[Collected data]
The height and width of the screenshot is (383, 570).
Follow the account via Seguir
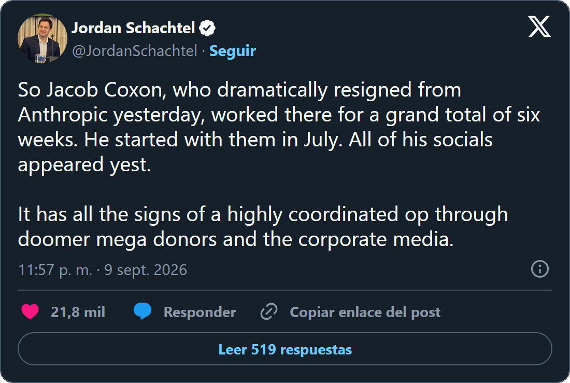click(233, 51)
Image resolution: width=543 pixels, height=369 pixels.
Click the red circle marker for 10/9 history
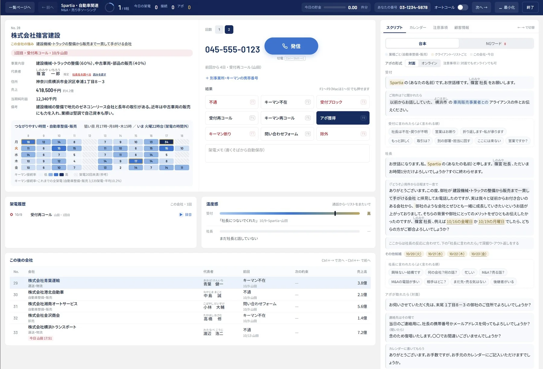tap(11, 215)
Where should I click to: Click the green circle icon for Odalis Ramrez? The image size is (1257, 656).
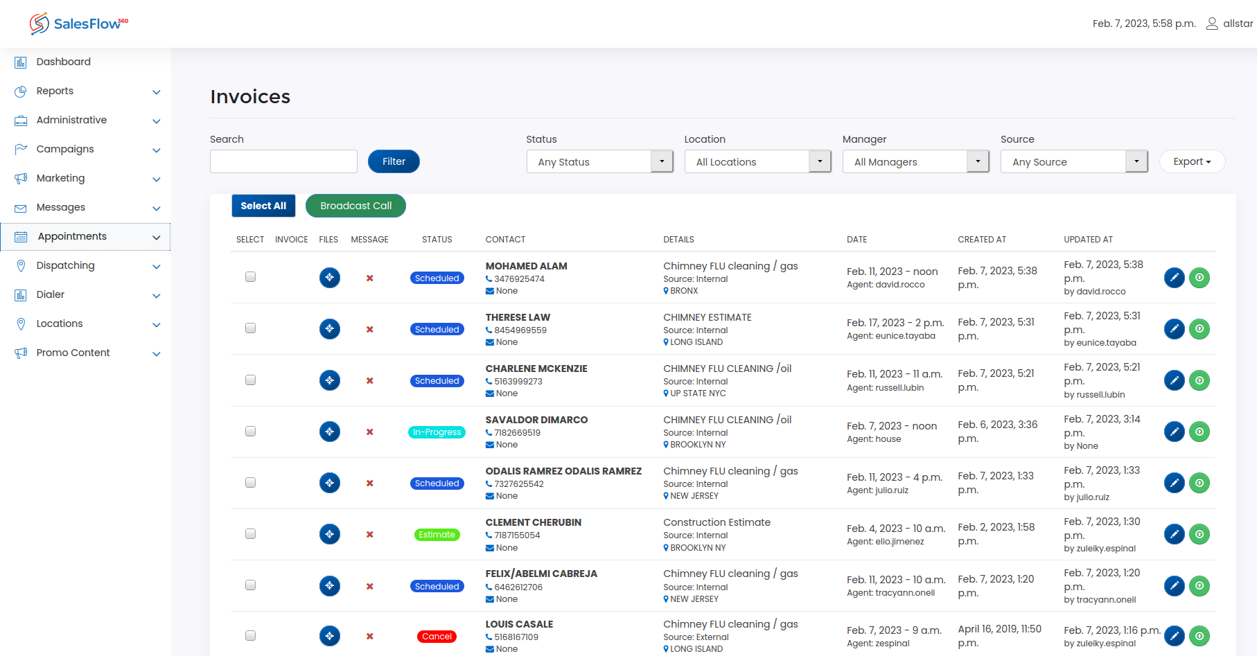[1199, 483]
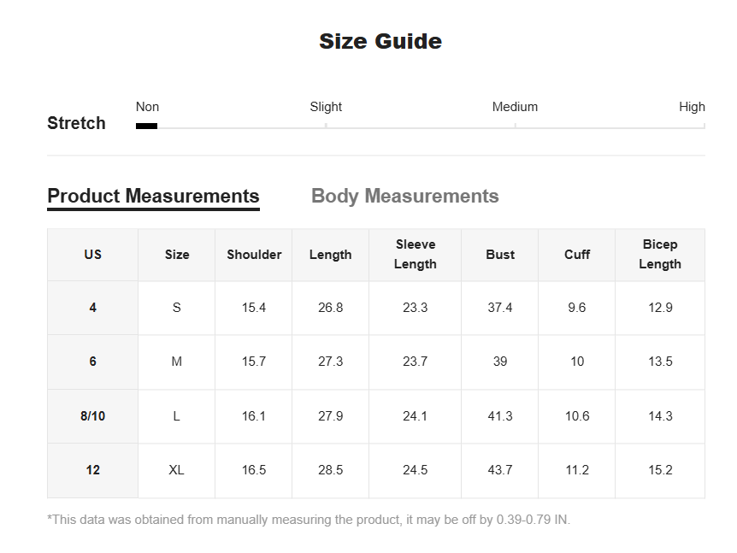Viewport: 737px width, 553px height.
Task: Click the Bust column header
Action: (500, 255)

**PROBLEM STATEMENT**
When you print the records above, keep them exact and leave out the pictures.

**RESULT**
The height and width of the screenshot is (383, 570).
Follow the account via Seguir
click(233, 51)
Image resolution: width=543 pixels, height=369 pixels.
Click the red circle marker for 10/9 history
tap(11, 215)
Where should I click to: Click the green circle icon for Odalis Ramrez? The image size is (1257, 656).
[1199, 483]
Viewport: 737px width, 553px height.
Task: Click the Bust column header
Action: (500, 255)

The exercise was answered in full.